The process of creating the book began after completing her first Japanese Breakfast Asian tour, when, on a six-week break in Korea, she began outlining and writing chapters. Sharing autobiographical details wasn't a stretch for Zauner, who has penned songs full of her own personal moments. But a memoir was uncharted territory for the multi-hyphenate. "There's so much more ambiguity in writing songs than you're allowed to have in, particularly, nonfiction," says Zauner. "So it was definitely a big departure for me in terms of writing style." Still, she found familiarity in the process of book writing when it came to sequencing: "Something that was really fun for me was coming up with chapter titles, because it feels like the track listing on a record."
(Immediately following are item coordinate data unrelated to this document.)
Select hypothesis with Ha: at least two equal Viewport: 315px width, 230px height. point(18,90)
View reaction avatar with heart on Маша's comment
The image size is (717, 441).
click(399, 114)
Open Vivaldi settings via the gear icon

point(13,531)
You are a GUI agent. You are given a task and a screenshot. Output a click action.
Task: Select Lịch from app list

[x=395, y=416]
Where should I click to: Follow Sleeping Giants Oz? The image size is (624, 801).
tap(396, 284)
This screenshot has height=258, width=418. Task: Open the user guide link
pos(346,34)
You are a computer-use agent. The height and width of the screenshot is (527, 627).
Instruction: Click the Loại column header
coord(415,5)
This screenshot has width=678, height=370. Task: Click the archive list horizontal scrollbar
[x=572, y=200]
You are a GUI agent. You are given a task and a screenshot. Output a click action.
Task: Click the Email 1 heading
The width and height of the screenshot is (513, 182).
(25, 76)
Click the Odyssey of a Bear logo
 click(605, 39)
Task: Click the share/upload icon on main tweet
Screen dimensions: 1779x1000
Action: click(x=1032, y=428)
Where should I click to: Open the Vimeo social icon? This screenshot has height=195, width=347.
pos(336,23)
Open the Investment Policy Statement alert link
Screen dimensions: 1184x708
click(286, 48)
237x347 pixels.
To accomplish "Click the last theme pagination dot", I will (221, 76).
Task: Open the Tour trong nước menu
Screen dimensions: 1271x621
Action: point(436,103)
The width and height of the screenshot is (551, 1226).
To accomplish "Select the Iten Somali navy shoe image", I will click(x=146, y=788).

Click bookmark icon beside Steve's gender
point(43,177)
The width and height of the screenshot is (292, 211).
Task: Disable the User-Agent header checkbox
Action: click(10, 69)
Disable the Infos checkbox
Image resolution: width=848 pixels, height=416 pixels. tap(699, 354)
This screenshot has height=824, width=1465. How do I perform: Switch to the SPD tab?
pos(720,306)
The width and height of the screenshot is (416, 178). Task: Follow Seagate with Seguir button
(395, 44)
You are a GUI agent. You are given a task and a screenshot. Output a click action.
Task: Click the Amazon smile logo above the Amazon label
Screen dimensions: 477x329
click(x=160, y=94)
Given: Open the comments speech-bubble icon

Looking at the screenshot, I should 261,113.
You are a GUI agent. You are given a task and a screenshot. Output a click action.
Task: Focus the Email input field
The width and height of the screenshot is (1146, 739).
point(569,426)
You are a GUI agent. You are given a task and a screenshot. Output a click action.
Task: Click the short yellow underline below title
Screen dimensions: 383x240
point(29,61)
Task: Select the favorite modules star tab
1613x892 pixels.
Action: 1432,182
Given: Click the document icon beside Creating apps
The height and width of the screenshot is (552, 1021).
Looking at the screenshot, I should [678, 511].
Alongside the book, Zauner is releasing her third studio album, Jubilee. Due June 4, the follow-up to 2017's critically acclaimed Soft Sounds From Another Planet is a departure from her previous work — this time, she aimed to create music that stemmed from joy and her fight to experience it. It was a challenge she welcomed. "I wrote two albums that were largely about grief and then had to go and write an entire book about it," says Zauner. "So with this new record, I finally felt ready to tackle something a little bit distanced from that."

Composing her memoir helped her reach that turning point. After years of oscillating grief, she ultimately found catharsis in what she describes as "large concentrated periods of time just remembering," noting how nice it was to "take a magnifying glass to memory." Writing H Mart allowed her mother to become more than the sickness that consumed her: She was the person who showed her love through unrelenting and unfiltered truth telling, by smoothing her forehead to prevent wrinkles, with the gift of a rice snack. And that's exactly how Zauner wants to remember her.